CAPE TOWN – Business Unity South Africa (BUSA) on Thursday expressed concern at the decision by the National Energy Regulator of South Africa (NERSA) to grant Eskom an above-inflation electricity tariff hikes against the backdrop of an economy that was underperforming.
BUSA warned that the cumulative tariff over the next three years might undermine economic recovery efforts, as electricity was a major input cost for business.
The organisation had warned during the Nersa conducted public hearings into Eskom’s multi-year price determination 4 application, that the economy would not be able to absorb above-inflation electricity increases.

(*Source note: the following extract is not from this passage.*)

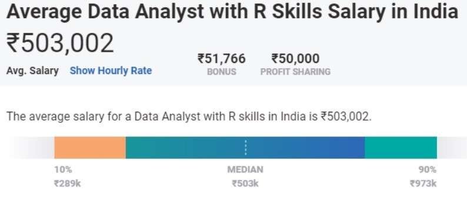Image resolution: width=467 pixels, height=214 pixels.
Task: Click the 10% percentile label
Action: (63, 170)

“The unintended consequences of today’s decision may result in a further decline in Eskom’s customer base, as users seek more reliable and cost-effective alternatives, exacerbating the depth spiral,” said Busa in a statement.
BUSA had also cautioned against the cost of organisational inefficacies at Eskom being passed on to end-users and consumers.
“BUSA has consistently emphasised the need for any tariff adjustments to be considered on the basis of affordability, justifiability and prudence. It also needs to be assessed against any restructuring of Eskom to ensure a fit-for-purpose electricity supply industry,” said BUSA Vice-President Martin Kingston.
BUSA welcomes the further investigations that NERSA has undertaken to perform into prudence, efficiency and performance, as well as the Regulatory Asset Base.
Eskom said it had noted the decision made by the NERSA to approve R206 380 billion, R221 843bn, R233 078bn, which translated to 9.41 percent, 8.1 percent and 5.22 percent price increases for 2019/20 to 2021/22 respectively.
This excludes the approximately 4.4 percent already approved during 2018 for the Regulatory Clearing Account (RCA) recovery for 2015 to 2017 financial years. On the RCA application for year 5 (2017/18) of MYPD 3, NERSA has approved an amount of R3.869bn.
Calib Cassim, Eskom’s Chief Financial Officer said: “Eskom’s application was fully compliant and based on the current regulatory policy and methodology. The underpinning principle of the application was the need to ensure Eskom’s financial sustainability to enable it to fulfil its mandate to supply electricity to the country.
“The methodology provides for the recovery of prudent and efficient input costs and as such the amount applied for was driven largely by expenditure on coal, maintenance, and human resources, as well as the cost of servicing the debt raised to finance Eskom’s investment in South Africa’s energy infrastructure.”